[[ Record set, beginning ]]

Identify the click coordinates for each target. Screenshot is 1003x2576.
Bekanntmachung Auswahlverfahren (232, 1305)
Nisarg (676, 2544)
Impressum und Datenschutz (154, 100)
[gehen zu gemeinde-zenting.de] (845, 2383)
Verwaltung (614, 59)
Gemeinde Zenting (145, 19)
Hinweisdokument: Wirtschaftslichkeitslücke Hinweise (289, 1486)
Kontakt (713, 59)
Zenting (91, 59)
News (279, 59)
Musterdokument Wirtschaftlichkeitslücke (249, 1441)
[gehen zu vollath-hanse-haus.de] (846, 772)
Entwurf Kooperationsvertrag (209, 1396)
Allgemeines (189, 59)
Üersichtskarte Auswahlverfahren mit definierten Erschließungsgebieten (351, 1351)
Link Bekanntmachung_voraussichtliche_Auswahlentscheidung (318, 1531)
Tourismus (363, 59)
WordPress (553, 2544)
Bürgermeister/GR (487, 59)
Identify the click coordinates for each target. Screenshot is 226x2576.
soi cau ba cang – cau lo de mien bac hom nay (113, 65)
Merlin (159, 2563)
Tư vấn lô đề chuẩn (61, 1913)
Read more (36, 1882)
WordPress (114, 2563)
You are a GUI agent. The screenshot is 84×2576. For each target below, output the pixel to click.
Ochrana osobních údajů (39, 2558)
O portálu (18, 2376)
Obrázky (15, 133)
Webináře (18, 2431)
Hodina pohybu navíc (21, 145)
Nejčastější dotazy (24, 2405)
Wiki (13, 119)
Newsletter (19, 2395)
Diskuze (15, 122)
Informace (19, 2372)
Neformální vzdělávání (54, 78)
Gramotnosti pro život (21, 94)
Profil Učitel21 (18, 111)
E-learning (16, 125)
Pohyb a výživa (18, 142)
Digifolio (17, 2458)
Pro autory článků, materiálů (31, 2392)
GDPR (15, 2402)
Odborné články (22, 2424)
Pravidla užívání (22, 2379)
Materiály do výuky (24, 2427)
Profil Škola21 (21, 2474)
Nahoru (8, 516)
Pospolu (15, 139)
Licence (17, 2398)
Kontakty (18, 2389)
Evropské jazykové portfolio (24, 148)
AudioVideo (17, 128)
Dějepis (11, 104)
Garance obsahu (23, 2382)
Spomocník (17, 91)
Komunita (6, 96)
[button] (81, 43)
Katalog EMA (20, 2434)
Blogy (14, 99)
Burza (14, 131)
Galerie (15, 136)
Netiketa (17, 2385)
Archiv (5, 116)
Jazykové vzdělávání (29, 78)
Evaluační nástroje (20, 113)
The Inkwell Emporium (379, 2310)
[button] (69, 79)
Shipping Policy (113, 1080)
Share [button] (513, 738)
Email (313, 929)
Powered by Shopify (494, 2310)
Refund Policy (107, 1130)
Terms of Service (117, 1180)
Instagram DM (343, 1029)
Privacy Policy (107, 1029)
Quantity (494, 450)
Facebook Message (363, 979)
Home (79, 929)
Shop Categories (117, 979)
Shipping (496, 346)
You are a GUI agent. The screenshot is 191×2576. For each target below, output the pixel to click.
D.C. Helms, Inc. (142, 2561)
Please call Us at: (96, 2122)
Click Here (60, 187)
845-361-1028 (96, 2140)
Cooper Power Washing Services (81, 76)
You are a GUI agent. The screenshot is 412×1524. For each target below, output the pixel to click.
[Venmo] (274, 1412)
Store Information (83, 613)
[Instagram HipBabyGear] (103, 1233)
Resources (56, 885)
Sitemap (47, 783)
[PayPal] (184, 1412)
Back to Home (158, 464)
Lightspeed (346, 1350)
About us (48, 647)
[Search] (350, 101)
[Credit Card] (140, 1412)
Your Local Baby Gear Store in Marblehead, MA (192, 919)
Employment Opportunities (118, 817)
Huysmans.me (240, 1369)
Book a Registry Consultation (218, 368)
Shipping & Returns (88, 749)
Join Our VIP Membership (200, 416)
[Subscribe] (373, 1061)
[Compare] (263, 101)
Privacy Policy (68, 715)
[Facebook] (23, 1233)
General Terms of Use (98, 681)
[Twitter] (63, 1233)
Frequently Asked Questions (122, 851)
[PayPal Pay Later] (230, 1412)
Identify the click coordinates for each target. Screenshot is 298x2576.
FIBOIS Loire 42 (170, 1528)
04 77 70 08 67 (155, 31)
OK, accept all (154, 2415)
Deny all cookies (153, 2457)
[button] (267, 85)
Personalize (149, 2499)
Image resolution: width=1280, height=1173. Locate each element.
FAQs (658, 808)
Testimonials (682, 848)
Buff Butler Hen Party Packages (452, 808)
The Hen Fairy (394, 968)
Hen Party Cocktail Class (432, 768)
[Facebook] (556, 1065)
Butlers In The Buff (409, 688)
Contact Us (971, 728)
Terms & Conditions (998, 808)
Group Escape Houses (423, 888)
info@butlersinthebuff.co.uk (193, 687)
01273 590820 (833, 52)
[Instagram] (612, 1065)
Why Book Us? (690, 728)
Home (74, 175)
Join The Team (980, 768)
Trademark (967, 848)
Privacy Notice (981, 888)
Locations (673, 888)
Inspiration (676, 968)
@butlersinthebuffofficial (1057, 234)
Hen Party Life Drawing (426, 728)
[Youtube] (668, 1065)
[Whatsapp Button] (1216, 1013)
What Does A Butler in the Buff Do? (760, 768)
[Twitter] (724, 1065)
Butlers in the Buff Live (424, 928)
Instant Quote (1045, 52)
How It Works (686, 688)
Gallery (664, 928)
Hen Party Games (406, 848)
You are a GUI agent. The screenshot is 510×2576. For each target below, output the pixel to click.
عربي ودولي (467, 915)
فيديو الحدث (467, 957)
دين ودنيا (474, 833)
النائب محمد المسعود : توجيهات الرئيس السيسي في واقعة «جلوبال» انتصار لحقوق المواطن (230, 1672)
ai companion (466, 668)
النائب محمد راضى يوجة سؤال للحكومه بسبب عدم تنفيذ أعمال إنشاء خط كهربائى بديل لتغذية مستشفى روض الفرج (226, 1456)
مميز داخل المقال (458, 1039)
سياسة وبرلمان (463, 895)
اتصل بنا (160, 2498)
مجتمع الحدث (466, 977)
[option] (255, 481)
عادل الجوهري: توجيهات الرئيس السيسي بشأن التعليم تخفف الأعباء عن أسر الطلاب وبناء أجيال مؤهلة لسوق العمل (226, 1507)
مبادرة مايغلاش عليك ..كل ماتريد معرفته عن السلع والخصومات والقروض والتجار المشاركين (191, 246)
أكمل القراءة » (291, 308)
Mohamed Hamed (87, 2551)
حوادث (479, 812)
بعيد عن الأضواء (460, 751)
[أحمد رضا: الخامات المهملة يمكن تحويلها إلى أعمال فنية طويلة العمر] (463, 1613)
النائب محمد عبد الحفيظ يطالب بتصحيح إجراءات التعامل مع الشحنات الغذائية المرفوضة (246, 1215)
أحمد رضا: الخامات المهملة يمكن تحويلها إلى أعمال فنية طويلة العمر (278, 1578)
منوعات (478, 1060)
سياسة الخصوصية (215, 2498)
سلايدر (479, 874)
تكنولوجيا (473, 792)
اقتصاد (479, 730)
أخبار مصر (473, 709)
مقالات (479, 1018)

[[ Record set, end ]]

All that should be written out is the stretch of lines above between the one holding "Verwaltung (614, 59)" and the one holding "Bekanntmachung_voraussichtliche_Auswahlentscheidung (318, 1531)", inclusive, exactly as given.

Verwaltung (614, 59)
Gemeinde Zenting (145, 19)
Hinweisdokument: Wirtschaftslichkeitslücke Hinweise (289, 1486)
Kontakt (713, 59)
Zenting (91, 59)
News (279, 59)
Musterdokument Wirtschaftlichkeitslücke (249, 1441)
[gehen zu vollath-hanse-haus.de] (846, 772)
Entwurf Kooperationsvertrag (209, 1396)
Allgemeines (189, 59)
Üersichtskarte Auswahlverfahren mit definierten Erschließungsgebieten (351, 1351)
Link Bekanntmachung_voraussichtliche_Auswahlentscheidung (318, 1531)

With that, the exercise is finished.